By Pascal Mwandambo
Mzee Mwalukware Mnjala (70) blinks involuntarily as the sunrays pierce through the open roof of his unfinished structure at Singila village in Mwatate, Taita Taveta County.
His gaze shifts momentarily to the nearby Singila Shrines where his forefathers used to pray, and sighs deeply.
“I usually dread any prospects of rains as I am forced to crouch in one corner of my house to shield myself. As you can see, the larger part of the house is incomplete and most of the roof is still open,” the old man says as he reaches out to pick an eviction notice from a sisal farm that claims the land where they have built.
Even though Mnjala is poor and ailing, that’s hardly the reason his house is incomplete.
Extended boundaries
The old man was stopped by the sisal farm’s management from completing his house accusing him of trespass. But he says he has lived there with his family all his life.
Mnjala’s plight is shared by other villagers of Singila and Majengo villages who have been at loggerheads with Teita Sisal Estate, which they accuse of extending its boundaries and taking up their ancestral land.
The 3,000 squatters of the two villages are now living in extreme poverty after the sisal farm allegedly took over their land, uprooted their crops and planted sisal.
The locals have had a standoff with the management of the sisal farm whose land area covers 108,000 acres, making it perhaps the largest sisal farm in Kenya.
However, residents claim the farm extended its boundaries and annexed 75,000 acres of their land thereby consigning them to landlessness, poverty and destitution.

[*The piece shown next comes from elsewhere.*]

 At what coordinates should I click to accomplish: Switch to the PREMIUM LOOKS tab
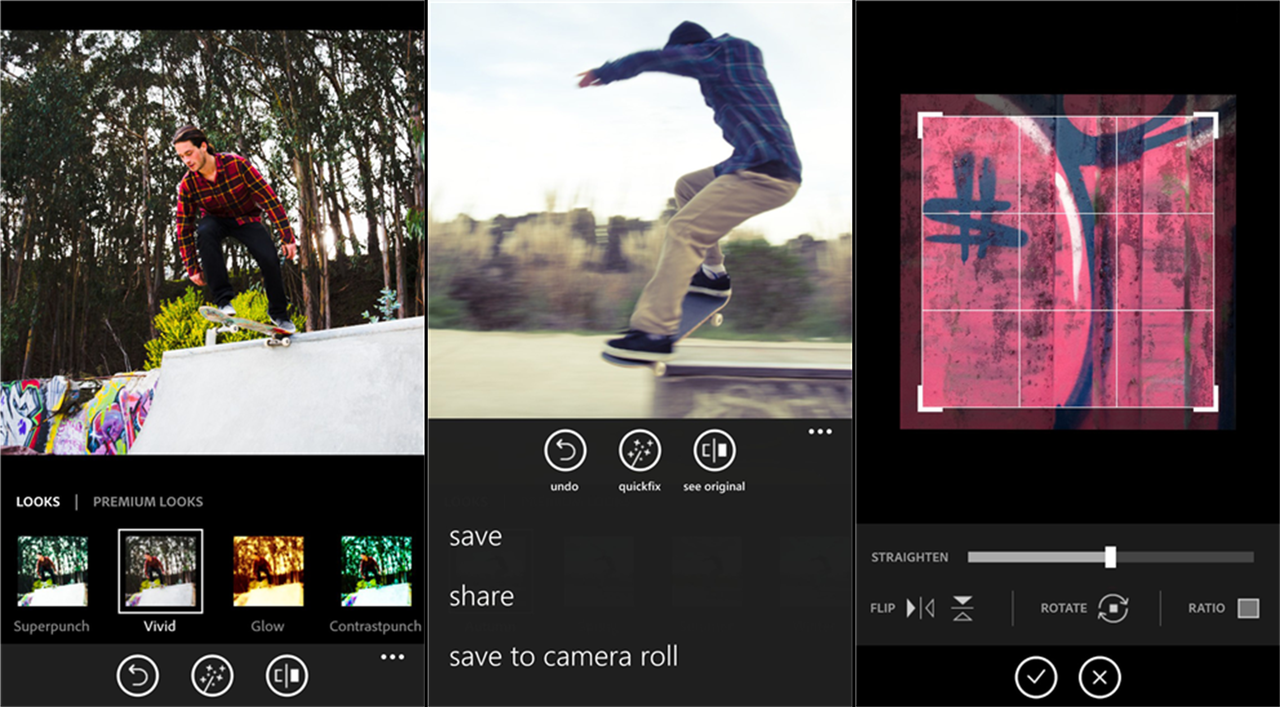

The secretary of Mwasima Mbuwa Welfare Association Mr Mnjala Mwaluma says the sisal farm management has been using security and provincial administration to intimidate the squatters.
Mwaluma, says the worst in justice was meted out to the locals in 1991 when bulldozers from the sisal farm moved into Singila and Majengo villages and demolished homes as well as uprooted crops and in their place planted sisal.